| Work to do |
Reproduce the listing below, substituting "screen agent" for every occurrence of "GUI agent" and keeping everything else the same.
--- start ---
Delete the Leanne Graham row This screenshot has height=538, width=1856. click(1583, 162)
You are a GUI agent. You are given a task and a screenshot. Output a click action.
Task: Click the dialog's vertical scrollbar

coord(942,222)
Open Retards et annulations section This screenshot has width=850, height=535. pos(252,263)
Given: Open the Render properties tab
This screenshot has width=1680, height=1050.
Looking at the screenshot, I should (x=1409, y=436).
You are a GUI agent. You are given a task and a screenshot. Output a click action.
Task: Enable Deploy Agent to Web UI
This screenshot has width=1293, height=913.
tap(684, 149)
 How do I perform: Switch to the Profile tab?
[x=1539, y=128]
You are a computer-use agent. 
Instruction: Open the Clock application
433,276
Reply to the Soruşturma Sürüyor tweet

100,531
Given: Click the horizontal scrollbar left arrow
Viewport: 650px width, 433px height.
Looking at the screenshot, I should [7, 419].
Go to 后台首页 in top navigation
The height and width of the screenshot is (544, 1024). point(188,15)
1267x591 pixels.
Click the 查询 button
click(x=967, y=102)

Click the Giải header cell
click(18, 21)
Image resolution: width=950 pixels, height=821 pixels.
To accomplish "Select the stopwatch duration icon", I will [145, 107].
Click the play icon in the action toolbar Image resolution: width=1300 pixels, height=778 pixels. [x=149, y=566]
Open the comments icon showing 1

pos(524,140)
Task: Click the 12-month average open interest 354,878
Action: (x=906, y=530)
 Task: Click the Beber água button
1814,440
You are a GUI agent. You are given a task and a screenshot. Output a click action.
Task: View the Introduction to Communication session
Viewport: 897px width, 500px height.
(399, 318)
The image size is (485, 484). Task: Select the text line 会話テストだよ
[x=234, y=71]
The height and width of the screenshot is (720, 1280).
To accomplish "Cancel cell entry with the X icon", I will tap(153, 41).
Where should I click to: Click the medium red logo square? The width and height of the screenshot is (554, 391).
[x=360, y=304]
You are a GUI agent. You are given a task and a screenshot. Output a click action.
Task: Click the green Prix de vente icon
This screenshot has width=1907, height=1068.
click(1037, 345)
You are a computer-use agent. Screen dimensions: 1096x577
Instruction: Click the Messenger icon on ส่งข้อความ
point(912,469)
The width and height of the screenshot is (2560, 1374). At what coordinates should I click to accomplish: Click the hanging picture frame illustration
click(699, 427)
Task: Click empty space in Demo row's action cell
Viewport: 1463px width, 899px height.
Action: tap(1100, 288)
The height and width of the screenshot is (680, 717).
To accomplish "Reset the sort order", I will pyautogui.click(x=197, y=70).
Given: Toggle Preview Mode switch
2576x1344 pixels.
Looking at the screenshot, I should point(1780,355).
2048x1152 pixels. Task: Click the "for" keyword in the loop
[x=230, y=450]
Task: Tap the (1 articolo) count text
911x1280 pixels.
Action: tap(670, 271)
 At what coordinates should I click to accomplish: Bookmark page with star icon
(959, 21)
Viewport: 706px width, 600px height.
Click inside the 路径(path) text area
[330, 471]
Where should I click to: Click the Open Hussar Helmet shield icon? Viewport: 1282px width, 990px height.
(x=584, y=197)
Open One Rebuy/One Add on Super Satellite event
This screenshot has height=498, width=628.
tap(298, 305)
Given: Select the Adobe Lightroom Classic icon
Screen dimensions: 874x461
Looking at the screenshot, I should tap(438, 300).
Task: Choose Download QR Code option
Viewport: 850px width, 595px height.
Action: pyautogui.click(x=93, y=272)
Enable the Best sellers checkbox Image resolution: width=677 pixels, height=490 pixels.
--- end ---
| Correct output |
Delete the Leanne Graham row This screenshot has height=538, width=1856. click(1583, 162)
You are a screen agent. You are given a task and a screenshot. Output a click action.
Task: Click the dialog's vertical scrollbar

coord(942,222)
Open Retards et annulations section This screenshot has width=850, height=535. pos(252,263)
Given: Open the Render properties tab
This screenshot has width=1680, height=1050.
Looking at the screenshot, I should (x=1409, y=436).
You are a screen agent. You are given a task and a screenshot. Output a click action.
Task: Enable Deploy Agent to Web UI
This screenshot has width=1293, height=913.
tap(684, 149)
 How do I perform: Switch to the Profile tab?
[x=1539, y=128]
You are a computer-use agent. 
Instruction: Open the Clock application
433,276
Reply to the Soruşturma Sürüyor tweet

100,531
Given: Click the horizontal scrollbar left arrow
Viewport: 650px width, 433px height.
Looking at the screenshot, I should [7, 419].
Go to 后台首页 in top navigation
The height and width of the screenshot is (544, 1024). point(188,15)
1267x591 pixels.
Click the 查询 button
click(x=967, y=102)

Click the Giải header cell
click(18, 21)
Image resolution: width=950 pixels, height=821 pixels.
To accomplish "Select the stopwatch duration icon", I will [145, 107].
Click the play icon in the action toolbar Image resolution: width=1300 pixels, height=778 pixels. [x=149, y=566]
Open the comments icon showing 1

pos(524,140)
Task: Click the 12-month average open interest 354,878
Action: (x=906, y=530)
 Task: Click the Beber água button
1814,440
You are a screen agent. You are given a task and a screenshot. Output a click action.
Task: View the Introduction to Communication session
Viewport: 897px width, 500px height.
(399, 318)
The image size is (485, 484). Task: Select the text line 会話テストだよ
[x=234, y=71]
The height and width of the screenshot is (720, 1280).
To accomplish "Cancel cell entry with the X icon", I will tap(153, 41).
Where should I click to: Click the medium red logo square? The width and height of the screenshot is (554, 391).
[x=360, y=304]
You are a screen agent. You are given a task and a screenshot. Output a click action.
Task: Click the green Prix de vente icon
This screenshot has width=1907, height=1068.
click(1037, 345)
You are a computer-use agent. Screen dimensions: 1096x577
Instruction: Click the Messenger icon on ส่งข้อความ
point(912,469)
The width and height of the screenshot is (2560, 1374). At what coordinates should I click to accomplish: Click the hanging picture frame illustration
click(699, 427)
Task: Click empty space in Demo row's action cell
Viewport: 1463px width, 899px height.
Action: tap(1100, 288)
The height and width of the screenshot is (680, 717).
To accomplish "Reset the sort order", I will pyautogui.click(x=197, y=70).
Given: Toggle Preview Mode switch
2576x1344 pixels.
Looking at the screenshot, I should point(1780,355).
2048x1152 pixels. Task: Click the "for" keyword in the loop
[x=230, y=450]
Task: Tap the (1 articolo) count text
911x1280 pixels.
Action: tap(670, 271)
 At what coordinates should I click to accomplish: Bookmark page with star icon
(959, 21)
Viewport: 706px width, 600px height.
Click inside the 路径(path) text area
[330, 471]
Where should I click to: Click the Open Hussar Helmet shield icon? Viewport: 1282px width, 990px height.
(x=584, y=197)
Open One Rebuy/One Add on Super Satellite event
This screenshot has height=498, width=628.
tap(298, 305)
Given: Select the Adobe Lightroom Classic icon
Screen dimensions: 874x461
Looking at the screenshot, I should tap(438, 300).
Task: Choose Download QR Code option
Viewport: 850px width, 595px height.
Action: pyautogui.click(x=93, y=272)
Enable the Best sellers checkbox Image resolution: width=677 pixels, height=490 pixels.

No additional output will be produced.